The iACE1 not only enables the mass culturing of iPS cells to provide a source of cells for regenerative medicine, when adherent culturing is used, it can also serve as a general-purpose system with applications beyond inducing neuron differentiation. Hitachi intends to continue developing the system to drive the wider adoption of regenerative medicine by using it to produce a wide variety of cell types.

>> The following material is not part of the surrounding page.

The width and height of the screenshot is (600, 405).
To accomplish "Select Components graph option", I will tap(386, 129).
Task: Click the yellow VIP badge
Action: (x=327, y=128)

It may be that, a decade from now in 2030, the use of cells and tissue produced from iPS cells will be successfully treating a number of otherwise difficult-to-treat diseases. The volume production and reliable supply of cells for medical use will be essential to the wider adoption of regenerative medicine. Similarly, for use of regenerative medicine to extend beyond the major facilities where it is currently used, and with regard to the transfer of technology for cell culturing, automated culturing has the potential to play a large role in ensuring that cells are produced with consistent quality regardless of location or the technician performing the work. For these reasons, Hitachi intends to continue with the development of technology for automated culturing that can contribute to the wider adoption of regenerative medicine based on the challenges and needs, now and in the near future.
Autotransplantation uses iPS cells produced from the patient's own cells to prepare the cells required for treatment. While the time and cost of producing these iPS cells are an issue, autotransplantation also embodies the ideal of personalized medicine, having major benefits for the patient in the form of a low risk of immunological rejection. In a presentation given in February 2019, Professor Yamanaka expressed his intentions of “demonstrating iPS cells produced from a patient's own cells at Expo 2025 in Osaka, Kansai.” He talked about his hopes of overcoming the obstacles to the production of iPS cells and being able to supply them at low cost (around one million yen). Hitachi is working with the University of Tokyo and Kyoto University on the development of technology for producing a patient's own iPS cells based on a cell manipulation technique that uses microchannels. The intention is to utilize open innovation to speed up the pace of research and development in the future, using specific targets for cost and time as incentives.
This article has described progress toward the practical realization of regenerative medicine using iPS cells and what Hitachi Kobe Laboratory is doing in this field.
While there remain many obstacles to bringing about the future society regenerative medicine will make possible in which people live long and healthy lives, Hitachi intends to continue working toward a society in which people everywhere are able to enjoy the benefits of regenerative medicine and previously intractable diseases can be overcome.
Some of the work described in this article was undertaken at the Advanced Interdisciplinary Center for the Establishment of Regenerative Medicine, part of the Creation of Innovation Centers for Advanced Interdisciplinary Research Areas Program of the Ministry of Education, Culture, Sports, Science and Technology (MEXT), and also “JP18be0104016” of the Japan Agency for Medical Research and Development (AMED). The authors would like to thank everyone involved for their advice and cooperation, including Tokyo Women's Medical University, the Center for iPS Cell Research and Application at Kyoto University, the Institute of Physical and Chemical Research (RIKEN), Sumitomo Dainippon Pharma Co., Ltd., the Foundation for Biomedical Research and Innovation at Kobe, and Kobe City.